**Schriftelijke opdracht A:** Zoek in de gegevens hieronder elke regel waarin het woord "slider" staat, en schrijf die regels letterlijk over.

**Tekstfragment:**

+++++

Wat ook opvallend is: als ik bij een fonds of bij de overheid geld aanvraag voor ons werk, dan moet ik eerst bewijzen dat de kunst die ik maak óók professioneel is. Die hobbel moeten wij áltijd nemen. In andere landen, met name Engeland, Zweden en Frankrijk, heeft men de inclusieve kunst erkend en bestaat een budget specifiek voor inclusieve kunst. Het is aan de politiek om ook hier de inclusieve kunst te erkennen.”
Ik wil nooit meer niet-inclusief werken.
Theater Babel bestaat nu zeven jaar en speelt jaarlijks zo’n 150 keer in eigen huis en in 70 ’theaterateliers’ voor het voortgezet onderwijs. Het gezelschap telt 34 (gast)spelers met en zonder beperking. Röttger zou er graag mensen uit andere groepen bij betrekken – verslaafden, vluchtelingen, sekswerkers. De financieringsstromen in de kunstsector zijn echter een beperkende factor: de mate van financiële steun voor Babel dwingt tot de keuze om alleen met mensen met een beperking te werken. Het gezelschap streeft ernaar haar methodiek voor inclusief werken overdraagbaar te maken en te verspreiden onder andere kunstinstellingen, de overheid en het bedrijfsleven. Ook wil het de zichtbaarheid van professioneel inclusief theater vergroten. “Ik wil er alles aan doen zodat Babel niet alleen maar een lokale activiteit blijft. We onderzoeken of we in het volgende cultuurplan een landelijke functie kunnen krijgen en dus ook buiten Rotterdam kunnen spelen,” zegt Röttger. Als meer mensen zien dat je ook met mensen met een beperking op professioneel niveau kunst kunt maken, zullen meer gezelschappen hen uitnodigen, hoopt hij.

+++++

**Gegevens bij oefening:**
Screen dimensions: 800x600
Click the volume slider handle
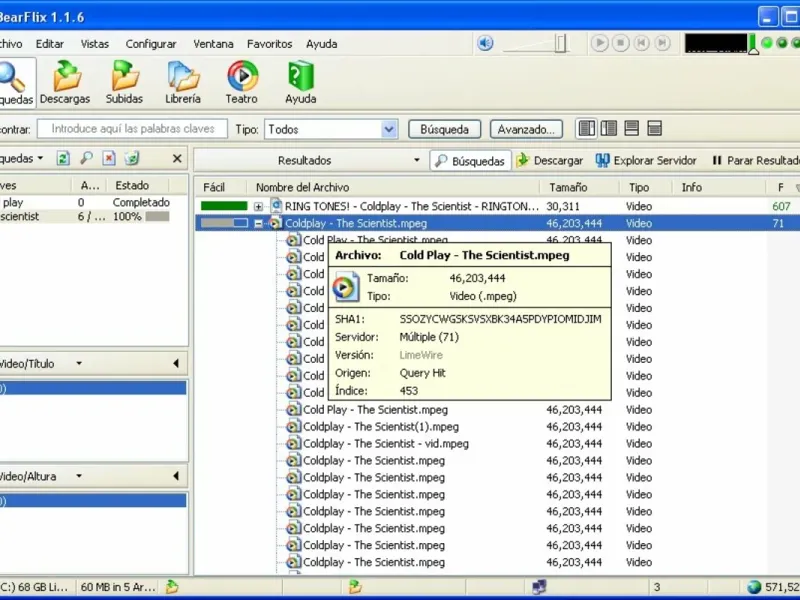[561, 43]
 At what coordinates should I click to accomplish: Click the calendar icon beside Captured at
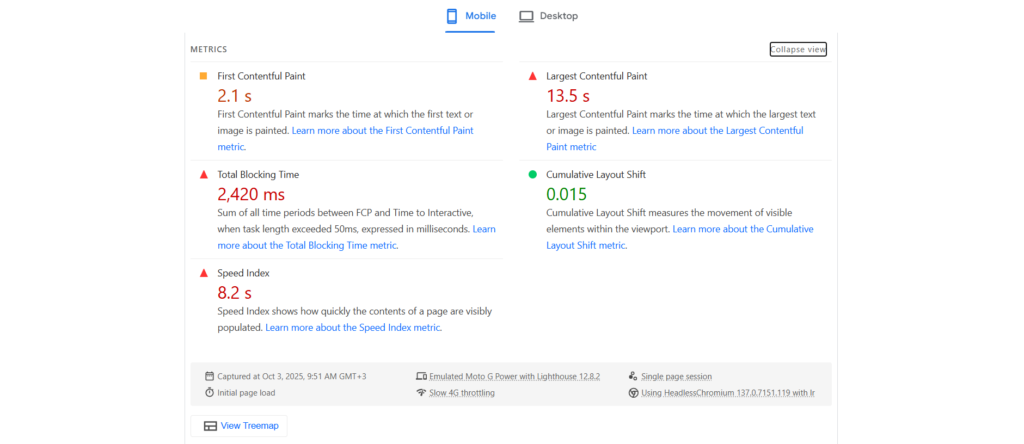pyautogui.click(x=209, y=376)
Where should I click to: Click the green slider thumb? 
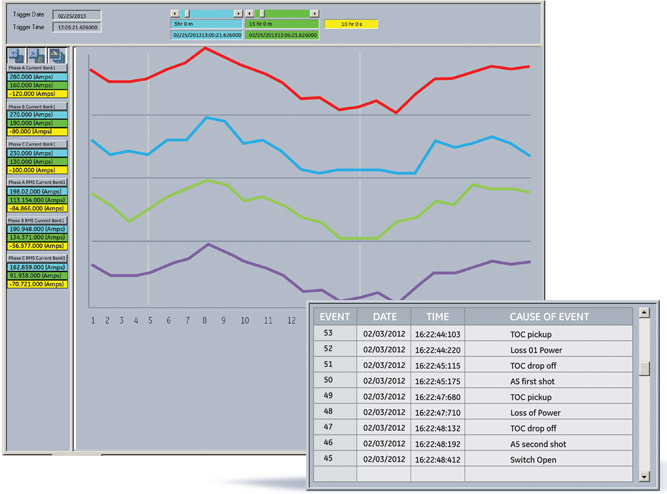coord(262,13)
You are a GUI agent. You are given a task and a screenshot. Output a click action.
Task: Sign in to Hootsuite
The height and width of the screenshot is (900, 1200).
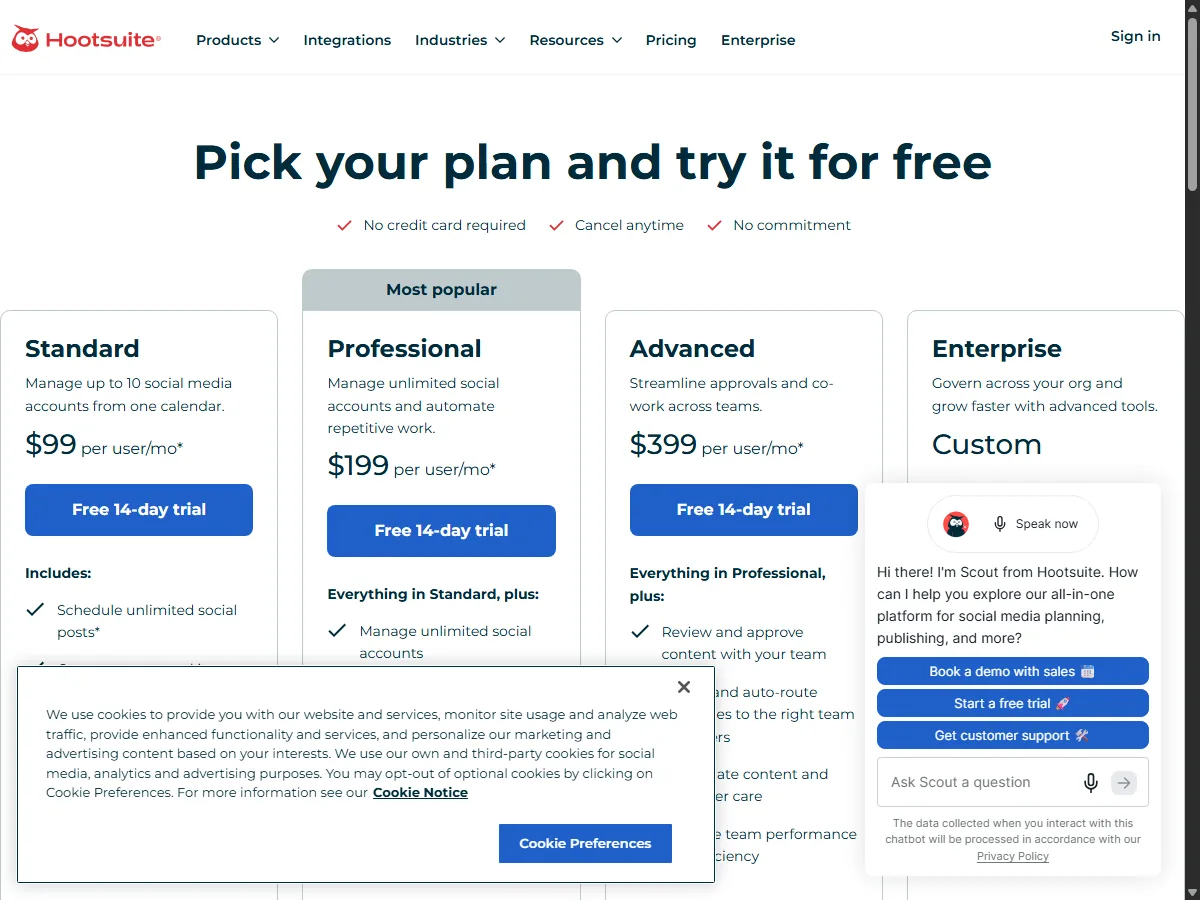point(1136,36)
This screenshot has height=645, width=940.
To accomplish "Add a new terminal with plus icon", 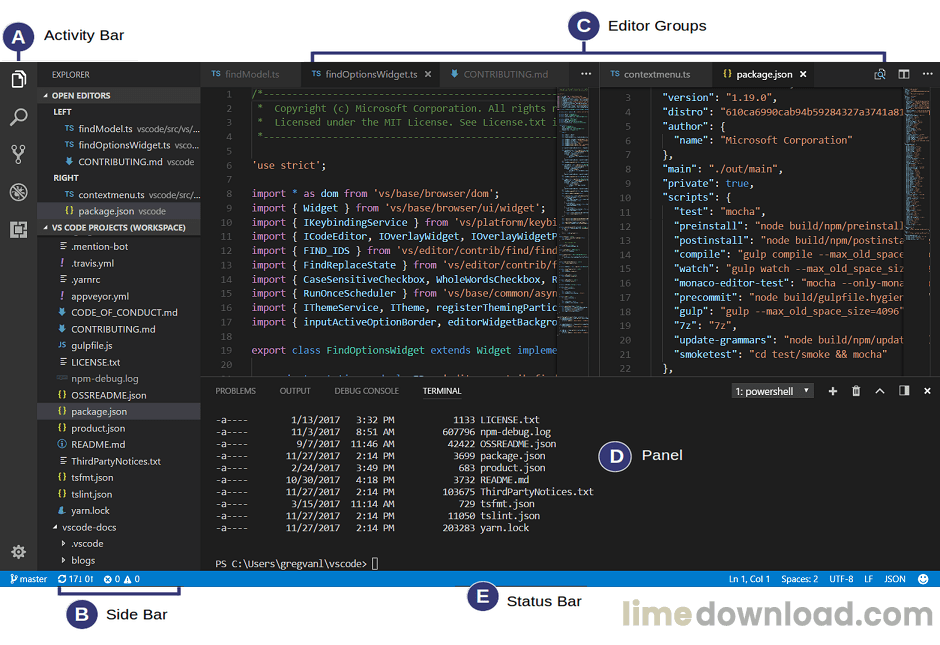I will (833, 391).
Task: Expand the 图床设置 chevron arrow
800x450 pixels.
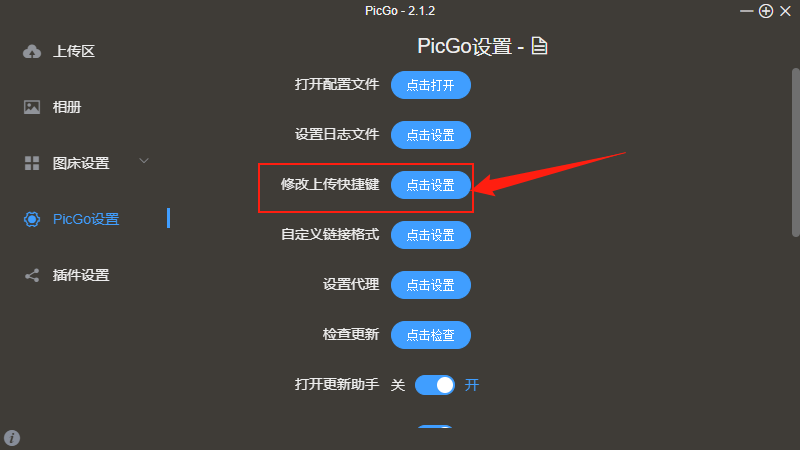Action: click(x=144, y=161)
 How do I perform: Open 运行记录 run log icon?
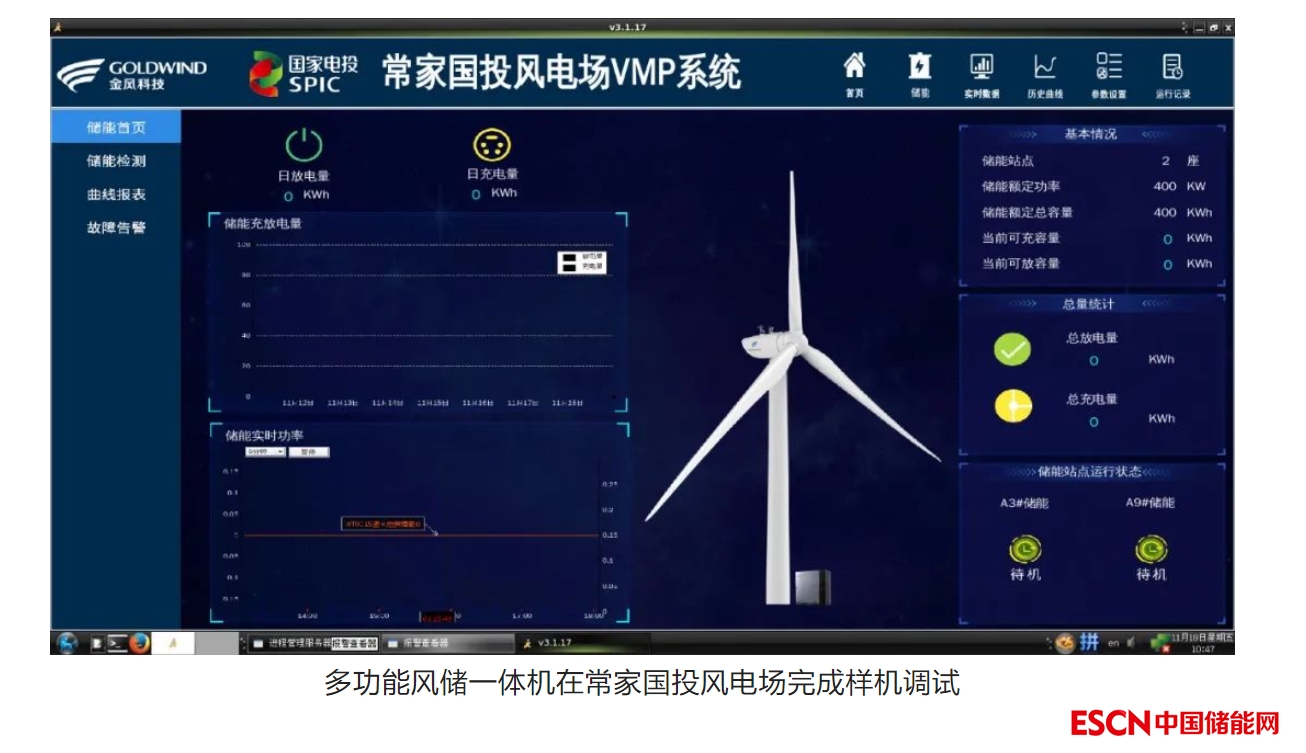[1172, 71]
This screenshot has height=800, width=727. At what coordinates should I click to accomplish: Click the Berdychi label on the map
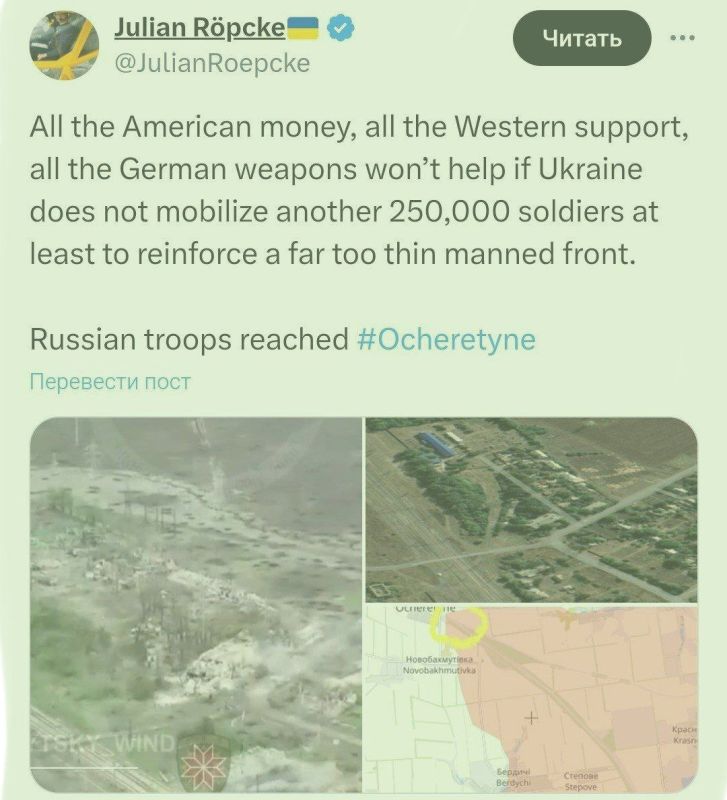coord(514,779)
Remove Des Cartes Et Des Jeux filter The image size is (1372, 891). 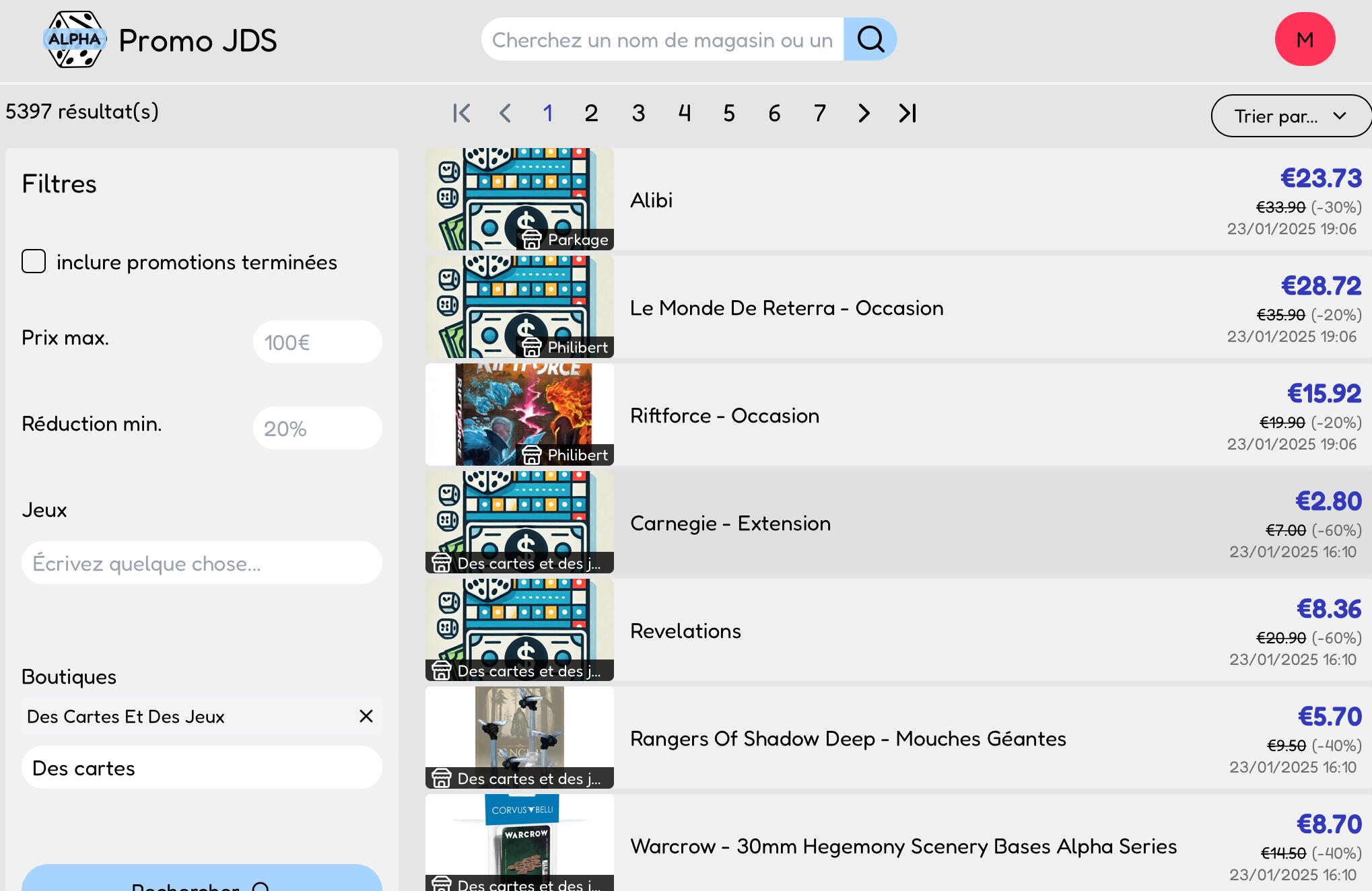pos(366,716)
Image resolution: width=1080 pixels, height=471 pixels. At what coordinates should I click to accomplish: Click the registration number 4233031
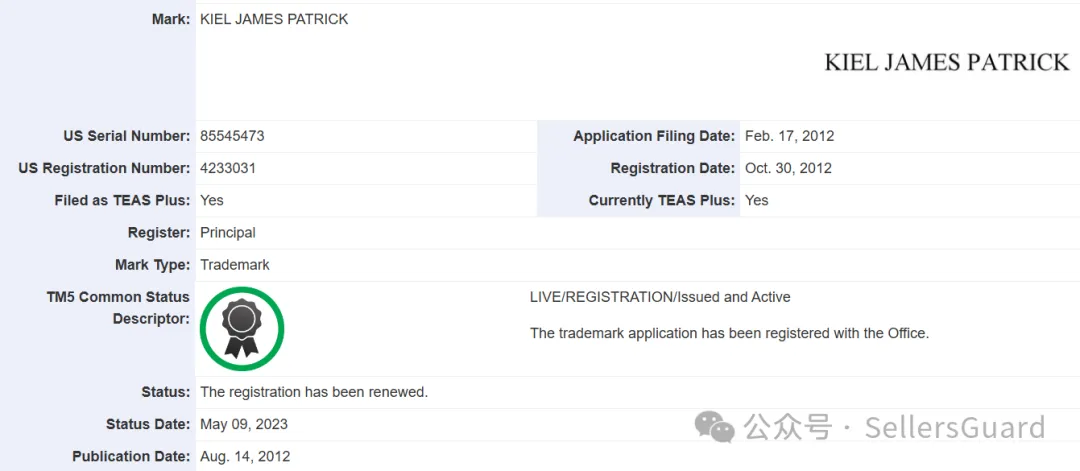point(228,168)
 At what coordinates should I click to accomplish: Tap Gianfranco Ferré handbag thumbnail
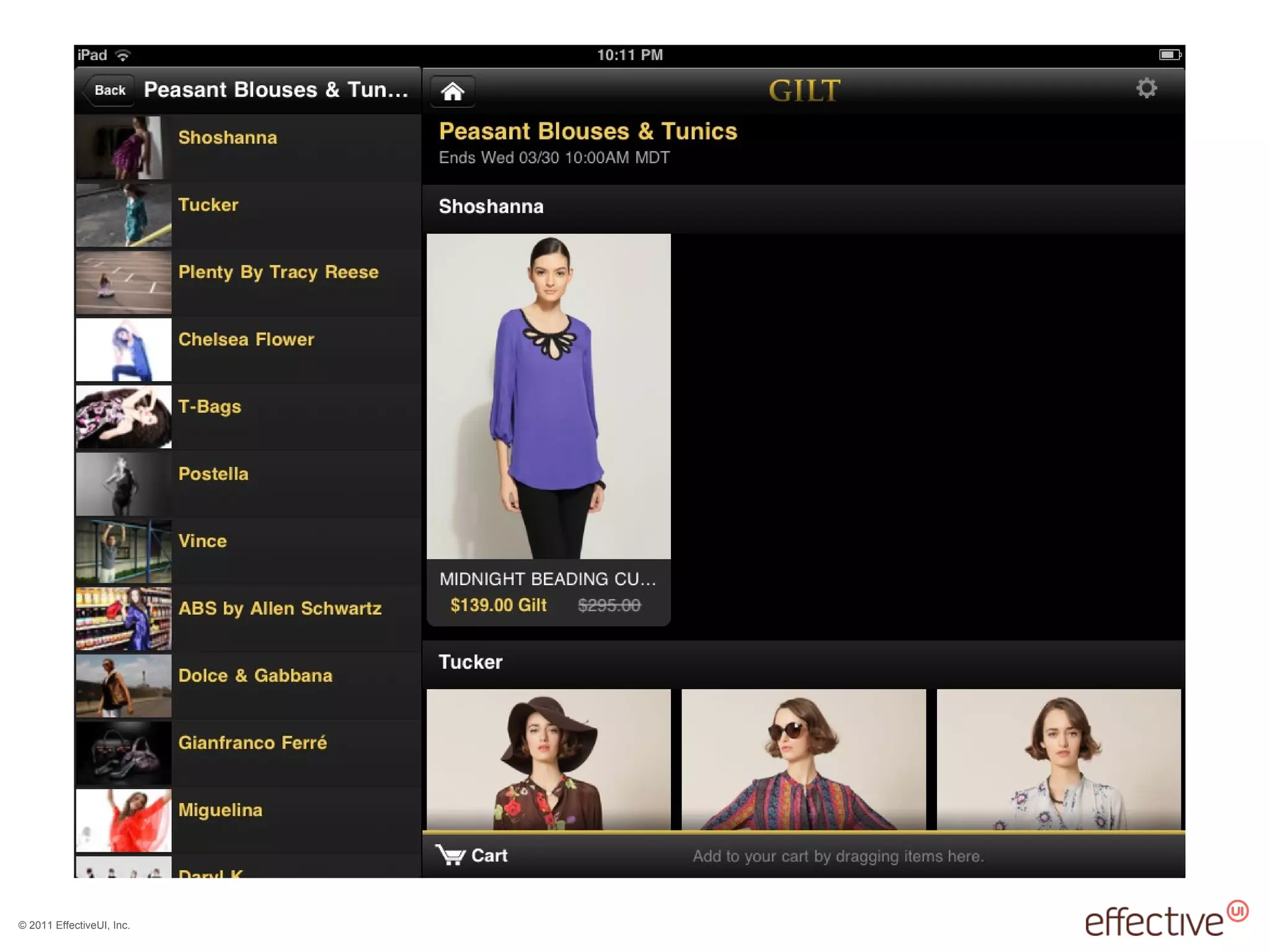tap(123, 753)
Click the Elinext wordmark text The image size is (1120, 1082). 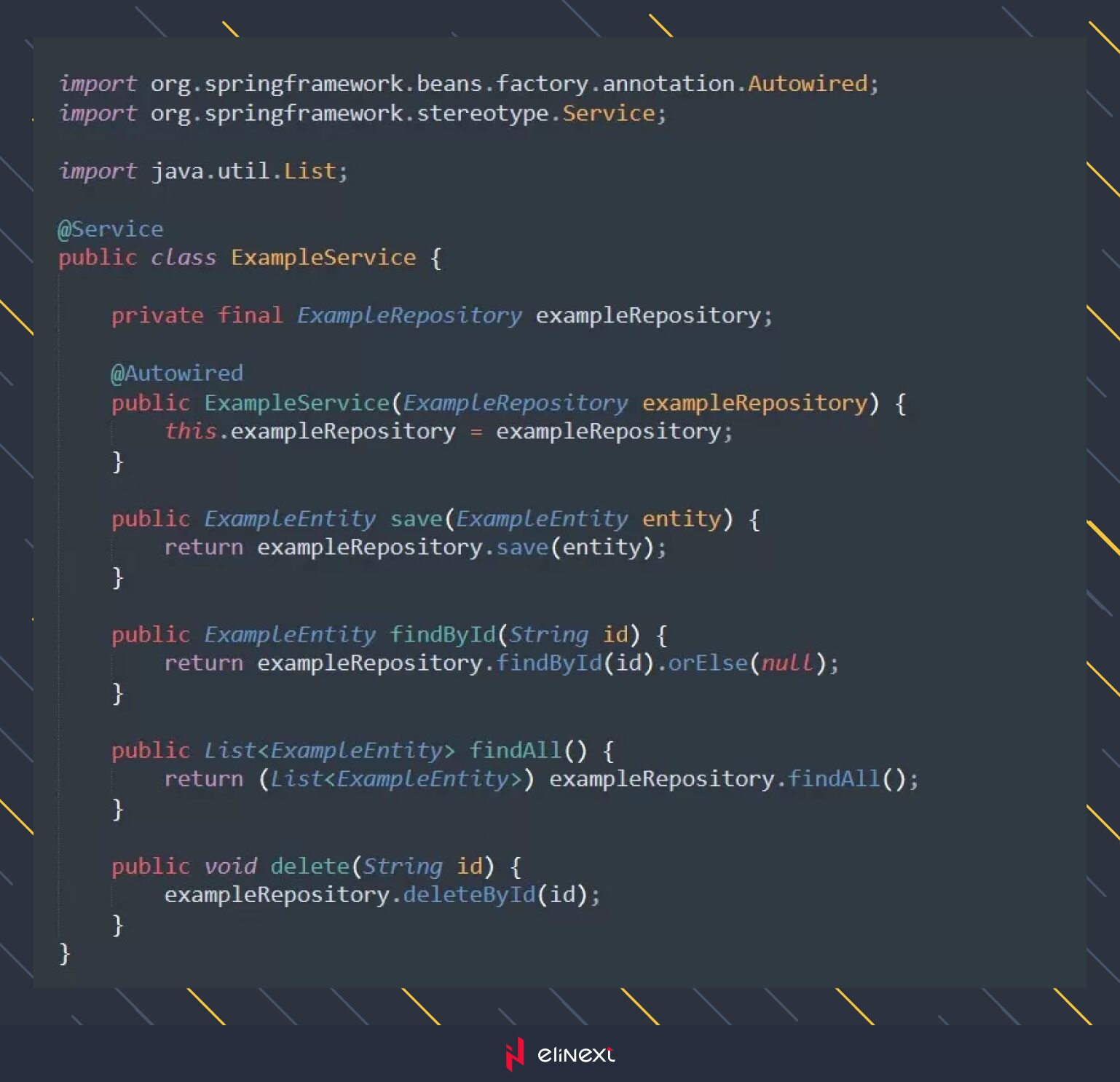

+++++

**Schriftelijke opdracht B:** Vertaal deze zin uit het tekstfragment over Theater Babel hierboven in het Engels: "Het gezelschap telt 34 (gast)spelers met en zonder beperking."

**Uitvoer A:**
Click the volume slider handle
Where should I click to: Click the green slider thumb? 

**Uitvoer B:** The company has 34 (guest) performers with and without disabilities.